AJR  Books
From AJR,   December 1993

Foreign Correspondents' Barroom Talk   

Who Stole the News? Why We Can't Keep Up With What Happens in the World And What We Can Do About It
By Mort Rosenblum
John Wiley & Sons

Book review by John Maxwell Hamilton
John Maxwell Hamilton is dean of the Manship School of Mass Communication at Louisiana State University.      



Who Stole the News? Why We Can't Keep Up With What Happens in the World And What We Can Do About It
By Mort Rosenblum
John Wiley & Sons
298 pages; $24.95

Imagine sitting in a fly-ridden bar on the edge of big news somewhere halfway around the world. Daily stories filed, you and your colleagues are emptying a bottle of whiskey and recalling absent pals, recounting past exploits and rehashing what's wrong with the news biz these days.

Imagine, also, that someone is sitting there taking notes, and you'll have a pretty fair sense of the contents of Mort Rosenblum's new book.

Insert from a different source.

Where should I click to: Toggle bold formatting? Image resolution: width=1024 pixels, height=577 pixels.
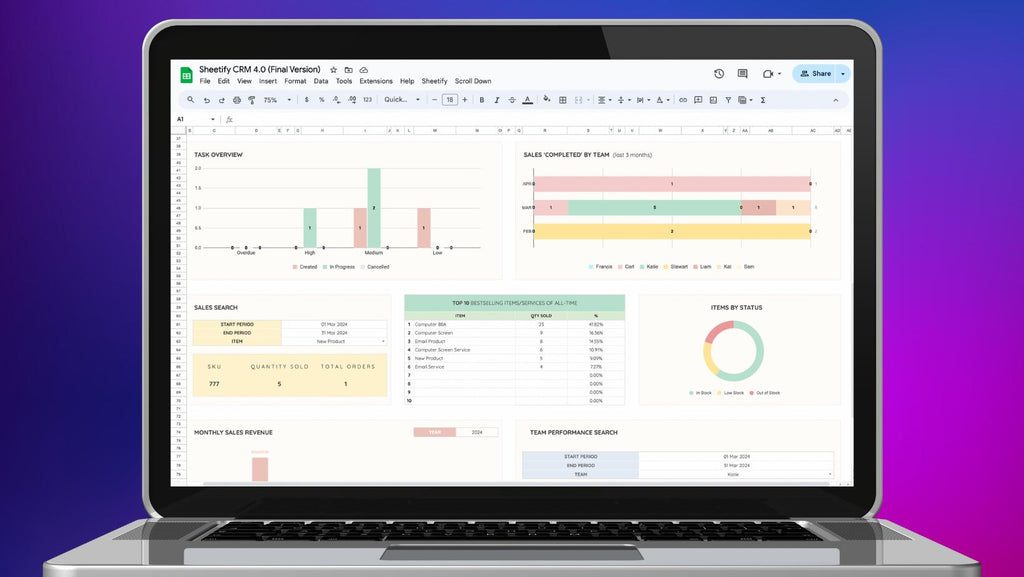[482, 100]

An Associated Press special correspondent, Rosenblum has dashed around the world covering news for some 25 years. Building on his earlier book, "Coups and Earthquakes," he has written this volume as a guide to help news consumers understand how foreign news is made and what they can do to make it better. The result is edifying and at times amusing. But, like any boozy after-hours conversation, it's also full of insider gossip, weak in analysis and sometimes plain silly.

Listen in:

• Among the fine folks met on the rocky road to foreign news, there is Tony Horwitz of the Wall Street Journal and the "Hey-This-Is-Fun school" who "wrote us all into the ground" covering the Persian Gulf War, and the Washington Post's Jonathan Randal, who "is smart enough not to try predicting the future." And, oh, don't forget the Los Angeles Times' Mark Fineman, who Rosenbaum says was a jerk until the Washington Post's Bill Claiborne made a project of straightening him out.

• In the escapade department, as Rosenblum would put it, is his own story about filing an expense account from the Congo with this item: "Buying life in street, $25." Rosenblum paid off a gun-toting soldier who threatened him. AP approved the expense, Rosenblum says, but "that was in a more profligate time."

• Which gets us to that part of the conversation about who "stole" the news. The answer, Rosenblum says, is that the "grinches at the top have pushed aside serious reporting for stuff they think will make more money. They have sent fear through an industry built on courage."

Many journalists reading this breezy, anecdotal account will agree with Rosenblum about the decline in the quality of foreign news reporting and the dangers that poses for the United States.

Unfortunately, Rosenblum does not probe why, at a time when foreign events have more impact than ever on Americans, the media are eschewing foreign news. Owners worried about the bottom line is an old story. Rosenblum scarcely touches on the long list of complicated factors making a difference, among them the end of the Cold War and changing public attitudes toward news.

Also, Rosenblum's instinct for the glib leads him into factual errors. On the first page, for example, he suggests that in correspondent H.R. Knickerbocker's day reporters filed stories via pigeon. The day of the carrier pigeon, however, was Paul Julius Von Reuter's day, the middle of the 19th century. Knickerbocker was a reporter during World War II.

Rosenblum's solutions for getting the news back include such suggestions as these:

• Editors: "Each morning, while shaving or applying makeup, look into the mirror for a full minute and ask yourself for an update on your mission in journalism. Then go on to work."

• Consumers: "Get involved." Learn about the news business; "shop around for the best network news"; write letters to news organizations to tell them what you like and don't like. "Complain. Lobby. Explain."

The public should be more savvy about the news business and should complain to editors. But such remedies also should make consumers uneasy, rather as if a mechanic looked over their poorly running car, related the miracle of the internal combustion engine, and then suggested writing a letter of complaint to General Motors.

In the end readers will conclude that foreign correspondents' barroom talk is good fun, even informative, but not much more profound than talk at the neighborhood tavern.